Pulitzer Prize-Winning Reporter & Author

David Cay Johnston

Pulitzer Prize-Winning Reporter & Author

Biography

David Cay Johnston, long one of America's top investigative reporters, engages audiences with his tales of the people who are reshaping our economy and his simple explanations of how government taps your pocketbook.

Johnston joined The New York Times in 1995 and in 2001 won a Pulitzer Prize for his reporting on the US tax code. He has been a finalist for the Pulitzer three other times since 2000. His book Free Lunch reveals government policies that subtly take from the many to enrich the few, including Warren Buffett, Donald Trump, George Steinbrenner, and the Walton, Hilton, and Cabela families. Free Lunch also shows how government policy leaves college graduates drowning in debt, while lenders make triple the profits of commercial banks. Further, he exposes hidden subsidies to General Electric, Tyco, Honeywell, and other major companies that help criminals get away.

His best-selling book Perfectly Legal was chosen Book of the Year in 2004 by his peers at Investigative Reporters and Editors. Perfectly Legal is used as a text on campuses from Harvard to the University of Southern California, and Congress has enacted five laws addressing abuses exposed in Perfectly Legal. His work prompted the only major tax policy change by President Bush, who dropped a stealth plan to give a quarter trillion dollar tax cut to the richest Americans. Johnston also revealed how the very highest income Americans received a much bigger tax cut under President Clinton than from all of the Bush tax cuts combined. In 1992, Johnston wrote Temples of Chance, accurately predicting the spread of legalized gambling and how regulation would protect casino owners rather than gamblers.
====
Please say whether each statement agrees with the David Cay Johnston biography above, giving yes or no and quoting the words that decide it. 1. Johnston joined The New York Times in 2001. 2. Congress has passed laws addressing abuses exposed in Perfectly Legal. 3. Temples of Chance was written in 2004.

> _Collected data_:
====
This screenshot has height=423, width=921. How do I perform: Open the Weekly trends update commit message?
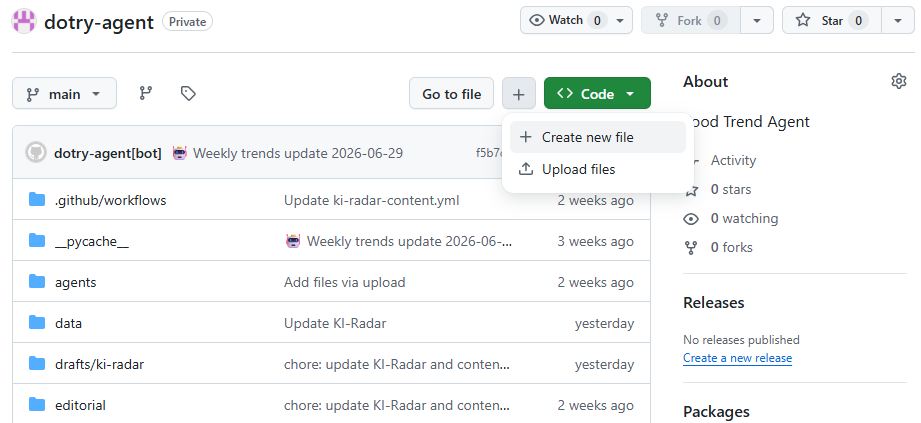(298, 153)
====
> _Written response_:
1. No: "Johnston joined The New York Times in 1995"
2. Yes: "Congress has enacted five laws addressing abuses exposed in Perfectly Legal"
3. No: "In 1992, Johnston wrote Temples of Chance"